For the past 30 plus years, under Manns’ and Loudon Avenue’s leadership, this ministry has grown exponentially.
Loudon Avenue has also benefited, in addition to community grants, from support of the wider Church. They have received a grant from the National Benevolent Association and other funding from Week of Compassion.
Today, the faith health ministry at Loudon Avenue is visible in a variety of ways, like transportation to doctor appointments; weekly meals for seniors; annual community awareness events for men’s health, breast cancer awareness, and heart disease; a quarterly newsletter, The Faith Health Link; and a table full of resources in the congregation’s overflow area of the building.
The first Sunday in March, Manns shared a presentation about the COVID-19 coronavirus before worship, walking the congregation through myths and truths about the virus, as well as steps individuals and the congregation should take to stay safe. She also shared this resource and a call for prayer in the first statement from general ministries about the outbreak.
Woven throughout these programs at Loudon Avenue is a holistic focus on health. “We come to church to have our spiritual soul fed,” Manns explains, “but you won’t hear that message if you’re hungry, dizzy, or can’t afford to go to the doctor. Health affects all of us – old, young, insured, not insured.”

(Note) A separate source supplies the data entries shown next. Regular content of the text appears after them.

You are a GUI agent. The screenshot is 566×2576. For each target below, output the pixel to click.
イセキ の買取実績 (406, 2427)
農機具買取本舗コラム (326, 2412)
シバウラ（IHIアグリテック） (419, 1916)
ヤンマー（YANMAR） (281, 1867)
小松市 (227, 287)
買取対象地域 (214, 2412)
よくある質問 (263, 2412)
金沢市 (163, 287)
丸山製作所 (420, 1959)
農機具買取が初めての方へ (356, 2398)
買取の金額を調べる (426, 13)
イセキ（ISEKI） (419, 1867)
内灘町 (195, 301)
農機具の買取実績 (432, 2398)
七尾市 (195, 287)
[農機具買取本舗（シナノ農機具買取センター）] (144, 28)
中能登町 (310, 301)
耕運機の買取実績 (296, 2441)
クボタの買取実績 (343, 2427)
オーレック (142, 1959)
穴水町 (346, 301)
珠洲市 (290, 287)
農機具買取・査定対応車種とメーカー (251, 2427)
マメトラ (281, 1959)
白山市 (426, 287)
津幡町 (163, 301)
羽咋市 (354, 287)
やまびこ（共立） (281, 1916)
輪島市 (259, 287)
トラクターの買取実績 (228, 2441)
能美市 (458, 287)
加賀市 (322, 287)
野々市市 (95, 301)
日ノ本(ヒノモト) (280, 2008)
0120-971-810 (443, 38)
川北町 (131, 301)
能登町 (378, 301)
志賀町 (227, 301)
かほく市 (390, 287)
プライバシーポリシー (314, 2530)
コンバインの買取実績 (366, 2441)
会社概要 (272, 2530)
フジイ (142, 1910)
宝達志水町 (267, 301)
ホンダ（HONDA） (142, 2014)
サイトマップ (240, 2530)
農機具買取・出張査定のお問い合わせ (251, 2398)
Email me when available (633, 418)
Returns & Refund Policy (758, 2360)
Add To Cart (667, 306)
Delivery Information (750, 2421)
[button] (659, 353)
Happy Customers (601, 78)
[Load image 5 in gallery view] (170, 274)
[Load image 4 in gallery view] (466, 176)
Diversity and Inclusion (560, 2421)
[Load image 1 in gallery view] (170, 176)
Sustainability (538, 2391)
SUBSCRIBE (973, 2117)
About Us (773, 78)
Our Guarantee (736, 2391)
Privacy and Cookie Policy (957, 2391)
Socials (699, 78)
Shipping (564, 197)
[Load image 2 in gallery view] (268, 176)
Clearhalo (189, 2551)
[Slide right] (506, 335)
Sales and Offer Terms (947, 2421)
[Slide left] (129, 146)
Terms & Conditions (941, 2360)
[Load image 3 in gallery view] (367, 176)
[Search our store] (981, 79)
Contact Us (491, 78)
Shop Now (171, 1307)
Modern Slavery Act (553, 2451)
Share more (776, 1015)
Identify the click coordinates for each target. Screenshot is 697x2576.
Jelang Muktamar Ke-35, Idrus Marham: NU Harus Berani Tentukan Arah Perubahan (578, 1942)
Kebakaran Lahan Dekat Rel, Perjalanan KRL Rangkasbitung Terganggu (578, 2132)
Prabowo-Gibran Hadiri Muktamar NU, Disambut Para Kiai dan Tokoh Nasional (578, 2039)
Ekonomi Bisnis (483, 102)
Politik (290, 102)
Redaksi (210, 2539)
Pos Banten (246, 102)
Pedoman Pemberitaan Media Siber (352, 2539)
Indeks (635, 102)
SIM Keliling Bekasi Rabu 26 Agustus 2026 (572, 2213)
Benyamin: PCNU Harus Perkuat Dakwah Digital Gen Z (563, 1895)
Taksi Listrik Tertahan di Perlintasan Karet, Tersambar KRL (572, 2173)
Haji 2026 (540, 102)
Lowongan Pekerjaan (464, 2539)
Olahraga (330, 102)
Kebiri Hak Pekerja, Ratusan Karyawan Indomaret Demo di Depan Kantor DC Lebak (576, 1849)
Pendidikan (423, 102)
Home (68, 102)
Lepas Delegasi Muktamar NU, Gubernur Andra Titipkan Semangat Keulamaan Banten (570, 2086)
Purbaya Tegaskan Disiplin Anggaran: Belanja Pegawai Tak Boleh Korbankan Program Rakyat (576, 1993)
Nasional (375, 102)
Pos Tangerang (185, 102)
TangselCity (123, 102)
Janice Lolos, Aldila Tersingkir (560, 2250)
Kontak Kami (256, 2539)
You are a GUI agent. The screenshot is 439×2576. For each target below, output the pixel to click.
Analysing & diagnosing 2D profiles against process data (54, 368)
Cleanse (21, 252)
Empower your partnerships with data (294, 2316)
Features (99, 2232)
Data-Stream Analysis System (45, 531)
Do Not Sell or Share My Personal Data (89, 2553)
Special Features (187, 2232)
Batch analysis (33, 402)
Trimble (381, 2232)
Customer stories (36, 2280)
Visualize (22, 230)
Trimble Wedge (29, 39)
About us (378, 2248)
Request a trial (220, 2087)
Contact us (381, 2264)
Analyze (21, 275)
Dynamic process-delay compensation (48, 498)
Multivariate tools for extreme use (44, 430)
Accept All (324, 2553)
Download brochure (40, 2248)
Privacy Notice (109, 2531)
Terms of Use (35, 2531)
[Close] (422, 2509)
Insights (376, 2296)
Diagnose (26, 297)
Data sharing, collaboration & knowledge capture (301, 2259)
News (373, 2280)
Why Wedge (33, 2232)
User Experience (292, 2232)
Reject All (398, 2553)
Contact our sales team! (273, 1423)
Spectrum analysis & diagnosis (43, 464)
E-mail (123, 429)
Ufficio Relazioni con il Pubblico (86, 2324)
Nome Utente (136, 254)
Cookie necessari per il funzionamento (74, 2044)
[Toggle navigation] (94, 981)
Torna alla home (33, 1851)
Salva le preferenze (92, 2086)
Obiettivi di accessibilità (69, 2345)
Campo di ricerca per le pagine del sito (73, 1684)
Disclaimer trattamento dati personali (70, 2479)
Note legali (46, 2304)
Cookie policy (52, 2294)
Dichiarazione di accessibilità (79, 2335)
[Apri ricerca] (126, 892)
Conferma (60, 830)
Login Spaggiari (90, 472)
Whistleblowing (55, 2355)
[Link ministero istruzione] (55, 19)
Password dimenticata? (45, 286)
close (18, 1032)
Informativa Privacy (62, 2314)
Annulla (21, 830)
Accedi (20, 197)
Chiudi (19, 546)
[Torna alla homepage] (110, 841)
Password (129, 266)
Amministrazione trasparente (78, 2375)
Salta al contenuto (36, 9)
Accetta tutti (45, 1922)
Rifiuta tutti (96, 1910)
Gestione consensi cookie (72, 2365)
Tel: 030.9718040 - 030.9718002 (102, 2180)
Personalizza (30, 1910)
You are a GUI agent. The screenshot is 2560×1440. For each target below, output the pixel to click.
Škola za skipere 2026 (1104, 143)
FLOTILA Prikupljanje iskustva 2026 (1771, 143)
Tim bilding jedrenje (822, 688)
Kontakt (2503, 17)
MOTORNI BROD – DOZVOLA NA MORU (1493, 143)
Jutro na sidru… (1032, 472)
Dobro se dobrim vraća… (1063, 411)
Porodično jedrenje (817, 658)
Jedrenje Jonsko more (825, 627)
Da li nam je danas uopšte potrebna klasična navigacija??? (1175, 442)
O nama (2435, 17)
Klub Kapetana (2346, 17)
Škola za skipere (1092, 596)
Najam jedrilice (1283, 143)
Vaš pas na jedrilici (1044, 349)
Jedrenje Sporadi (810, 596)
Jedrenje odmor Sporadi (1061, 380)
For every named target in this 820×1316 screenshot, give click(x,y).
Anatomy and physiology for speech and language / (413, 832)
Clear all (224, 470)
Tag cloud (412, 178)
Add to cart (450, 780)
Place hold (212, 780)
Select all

While vital to the physical health of its members, this ministry is also vital to the spiritual health of the community, Manns suggests. “Your body is your temple. Take care of it because it is the vessel where the spirit of God resides. If your body’s arteries are clogged, is this where we want God to reside?”
Manns, now retired from full-time nursing, serves the congregation by coordinating programs, visiting members in the hospital, and answering families’ questions. Her goal, she clarifies, isn’t to pry or diagnose anyone, but to point people in the right direction to take responsibility for their own health.
Community partnerships, therefore, are a cornerstone of Loudon Avenue’s health ministry. They have collaborated with hospitals, schools, community centers, other congregations, government agencies, nonprofits, and more.
For other congregations interested in offering health services, Manns suggests reaching out to a local hospital system navigator, nonprofit agencies, or the city’s department of health and doing an assessment of the community to understand the most pressing needs. In addition, Manns suggests establishing a health cabinet to work in partnership with leadership to assess needs, plan, and implement activities that meet the needs of the people.
While all congregations may not have a certified Community Health Nurse amongst their members, there are health care professionals in every community with services and resources to provide. “I see this ministry as my gift,” Manns celebrates. “I was blessed to pursue education and become a nurse, and in my view, a gift is not a gift unless you give it away.”